──────── Raw data

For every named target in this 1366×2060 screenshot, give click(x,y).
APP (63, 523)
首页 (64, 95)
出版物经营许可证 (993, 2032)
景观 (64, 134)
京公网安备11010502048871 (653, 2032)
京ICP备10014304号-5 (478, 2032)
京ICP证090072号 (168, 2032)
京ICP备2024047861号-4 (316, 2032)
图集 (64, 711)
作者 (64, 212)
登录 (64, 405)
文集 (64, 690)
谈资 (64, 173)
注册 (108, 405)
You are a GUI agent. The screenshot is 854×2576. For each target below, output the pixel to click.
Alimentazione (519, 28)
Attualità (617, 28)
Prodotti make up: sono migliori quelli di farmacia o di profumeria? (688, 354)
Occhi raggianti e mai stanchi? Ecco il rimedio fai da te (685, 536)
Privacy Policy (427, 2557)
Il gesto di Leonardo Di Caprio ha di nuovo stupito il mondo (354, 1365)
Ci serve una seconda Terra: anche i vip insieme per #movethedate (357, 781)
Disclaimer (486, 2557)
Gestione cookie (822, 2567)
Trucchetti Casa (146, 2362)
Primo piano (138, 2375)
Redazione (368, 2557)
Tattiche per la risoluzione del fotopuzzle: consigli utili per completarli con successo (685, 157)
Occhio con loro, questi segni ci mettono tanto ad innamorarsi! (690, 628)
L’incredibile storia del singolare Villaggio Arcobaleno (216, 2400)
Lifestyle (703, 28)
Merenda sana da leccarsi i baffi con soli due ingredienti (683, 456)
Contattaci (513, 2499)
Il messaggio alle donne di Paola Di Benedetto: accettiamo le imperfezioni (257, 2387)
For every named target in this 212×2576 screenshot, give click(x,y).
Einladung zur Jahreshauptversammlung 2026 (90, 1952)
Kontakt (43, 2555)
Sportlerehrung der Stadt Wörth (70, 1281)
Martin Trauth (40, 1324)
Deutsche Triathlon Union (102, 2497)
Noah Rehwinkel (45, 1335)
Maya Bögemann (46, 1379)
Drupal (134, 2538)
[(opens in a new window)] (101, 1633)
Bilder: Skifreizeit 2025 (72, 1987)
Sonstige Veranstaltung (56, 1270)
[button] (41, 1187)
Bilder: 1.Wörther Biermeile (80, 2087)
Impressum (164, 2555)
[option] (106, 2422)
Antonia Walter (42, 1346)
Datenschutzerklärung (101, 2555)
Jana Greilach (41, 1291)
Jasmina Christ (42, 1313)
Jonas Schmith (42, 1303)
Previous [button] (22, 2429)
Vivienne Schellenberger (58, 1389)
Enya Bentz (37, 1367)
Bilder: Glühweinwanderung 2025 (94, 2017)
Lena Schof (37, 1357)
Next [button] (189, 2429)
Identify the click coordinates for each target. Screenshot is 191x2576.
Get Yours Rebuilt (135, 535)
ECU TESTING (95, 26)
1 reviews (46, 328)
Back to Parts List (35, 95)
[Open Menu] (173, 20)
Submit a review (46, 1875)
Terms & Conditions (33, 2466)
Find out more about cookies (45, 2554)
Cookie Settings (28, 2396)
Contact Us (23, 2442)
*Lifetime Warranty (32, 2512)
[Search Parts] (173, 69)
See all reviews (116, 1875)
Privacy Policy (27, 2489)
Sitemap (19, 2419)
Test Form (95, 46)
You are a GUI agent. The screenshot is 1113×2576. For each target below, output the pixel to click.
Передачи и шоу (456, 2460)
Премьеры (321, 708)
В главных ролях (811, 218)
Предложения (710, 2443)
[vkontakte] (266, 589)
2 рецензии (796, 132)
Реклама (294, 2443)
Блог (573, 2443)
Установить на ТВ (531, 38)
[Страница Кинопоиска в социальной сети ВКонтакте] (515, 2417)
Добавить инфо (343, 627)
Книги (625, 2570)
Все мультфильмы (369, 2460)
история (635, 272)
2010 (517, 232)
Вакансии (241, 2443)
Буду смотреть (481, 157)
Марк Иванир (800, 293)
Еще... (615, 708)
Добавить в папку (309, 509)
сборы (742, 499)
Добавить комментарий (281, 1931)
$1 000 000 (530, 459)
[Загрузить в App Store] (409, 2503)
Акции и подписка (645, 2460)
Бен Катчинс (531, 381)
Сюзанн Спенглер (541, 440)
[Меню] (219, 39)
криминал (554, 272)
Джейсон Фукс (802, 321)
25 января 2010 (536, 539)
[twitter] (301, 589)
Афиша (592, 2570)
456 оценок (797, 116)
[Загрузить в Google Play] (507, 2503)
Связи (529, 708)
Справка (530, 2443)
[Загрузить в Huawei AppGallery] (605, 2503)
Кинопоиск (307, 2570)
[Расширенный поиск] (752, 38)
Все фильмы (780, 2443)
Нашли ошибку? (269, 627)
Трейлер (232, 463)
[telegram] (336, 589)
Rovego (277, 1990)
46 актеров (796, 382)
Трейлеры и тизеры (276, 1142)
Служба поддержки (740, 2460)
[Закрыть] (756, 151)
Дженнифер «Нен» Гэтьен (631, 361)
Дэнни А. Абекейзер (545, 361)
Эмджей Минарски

────────────────

Work request — Go through the data above and return every line exactly.

The completed task —
For every named target in this 1366×2060 screenshot, give click(x,y).
APP (63, 523)
首页 (64, 95)
出版物经营许可证 (993, 2032)
景观 (64, 134)
京公网安备11010502048871 (653, 2032)
京ICP备10014304号-5 (478, 2032)
京ICP证090072号 (168, 2032)
京ICP备2024047861号-4 (316, 2032)
图集 (64, 711)
作者 (64, 212)
登录 (64, 405)
文集 (64, 690)
谈资 (64, 173)
注册 (108, 405)
You are a GUI agent. The screenshot is 854×2576. For each target below, output the pixel to click.
Alimentazione (519, 28)
Attualità (617, 28)
Prodotti make up: sono migliori quelli di farmacia o di profumeria? (688, 354)
Occhi raggianti e mai stanchi? Ecco il rimedio fai da te (685, 536)
Privacy Policy (427, 2557)
Il gesto di Leonardo Di Caprio ha di nuovo stupito il mondo (354, 1365)
Ci serve una seconda Terra: anche i vip insieme per #movethedate (357, 781)
Disclaimer (486, 2557)
Gestione cookie (822, 2567)
Trucchetti Casa (146, 2362)
Primo piano (138, 2375)
Redazione (368, 2557)
Tattiche per la risoluzione del fotopuzzle: consigli utili per completarli con successo (685, 157)
Occhio con loro, questi segni ci mettono tanto ad innamorarsi! (690, 628)
L’incredibile storia del singolare Villaggio Arcobaleno (216, 2400)
Lifestyle (703, 28)
Merenda sana da leccarsi i baffi con soli due ingredienti (683, 456)
Contattaci (513, 2499)
Il messaggio alle donne di Paola Di Benedetto: accettiamo le imperfezioni (257, 2387)
For every named target in this 212×2576 screenshot, give click(x,y).
Einladung zur Jahreshauptversammlung 2026 (90, 1952)
Kontakt (43, 2555)
Sportlerehrung der Stadt Wörth (70, 1281)
Martin Trauth (40, 1324)
Deutsche Triathlon Union (102, 2497)
Noah Rehwinkel (45, 1335)
Maya Bögemann (46, 1379)
Drupal (134, 2538)
[(opens in a new window)] (101, 1633)
Bilder: Skifreizeit 2025 (72, 1987)
Sonstige Veranstaltung (56, 1270)
[button] (41, 1187)
Bilder: 1.Wörther Biermeile (80, 2087)
Impressum (164, 2555)
[option] (106, 2422)
Antonia Walter (42, 1346)
Datenschutzerklärung (101, 2555)
Jana Greilach (41, 1291)
Jasmina Christ (42, 1313)
Jonas Schmith (42, 1303)
Previous [button] (22, 2429)
Vivienne Schellenberger (58, 1389)
Enya Bentz (37, 1367)
Bilder: Glühweinwanderung 2025 (94, 2017)
Lena Schof (37, 1357)
Next [button] (189, 2429)
Identify the click coordinates for each target. Screenshot is 191x2576.
Get Yours Rebuilt (135, 535)
ECU TESTING (95, 26)
1 reviews (46, 328)
Back to Parts List (35, 95)
[Open Menu] (173, 20)
Submit a review (46, 1875)
Terms & Conditions (33, 2466)
Find out more about cookies (45, 2554)
Cookie Settings (28, 2396)
Contact Us (23, 2442)
*Lifetime Warranty (32, 2512)
[Search Parts] (173, 69)
See all reviews (116, 1875)
Privacy Policy (27, 2489)
Sitemap (19, 2419)
Test Form (95, 46)
You are a GUI agent. The screenshot is 1113×2576. For each target below, output the pixel to click.
Передачи и шоу (456, 2460)
Премьеры (321, 708)
В главных ролях (811, 218)
Предложения (710, 2443)
[vkontakte] (266, 589)
2 рецензии (796, 132)
Реклама (294, 2443)
Блог (573, 2443)
Установить на ТВ (531, 38)
[Страница Кинопоиска в социальной сети ВКонтакте] (515, 2417)
Добавить инфо (343, 627)
Книги (625, 2570)
Все мультфильмы (369, 2460)
история (635, 272)
2010 (517, 232)
Вакансии (241, 2443)
Буду смотреть (481, 157)
Марк Иванир (800, 293)
Еще... (615, 708)
Добавить в папку (309, 509)
сборы (742, 499)
Добавить комментарий (281, 1931)
$1 000 000 (530, 459)
[Загрузить в App Store] (409, 2503)
Акции и подписка (645, 2460)
Бен Катчинс (531, 381)
Сюзанн Спенглер (541, 440)
[Меню] (219, 39)
криминал (554, 272)
Джейсон Фукс (802, 321)
25 января 2010 (536, 539)
[twitter] (301, 589)
Афиша (592, 2570)
456 оценок (797, 116)
[Загрузить в Google Play] (507, 2503)
Связи (529, 708)
Справка (530, 2443)
[Загрузить в Huawei AppGallery] (605, 2503)
Кинопоиск (307, 2570)
[Расширенный поиск] (752, 38)
Все фильмы (780, 2443)
Нашли ошибку? (269, 627)
Трейлер (232, 463)
[telegram] (336, 589)
Rovego (277, 1990)
46 актеров (796, 382)
Трейлеры и тизеры (276, 1142)
Служба поддержки (740, 2460)
[Закрыть] (756, 151)
Дженнифер «Нен» Гэтьен (631, 361)
Дэнни А. Абекейзер (545, 361)
Эмджей Минарски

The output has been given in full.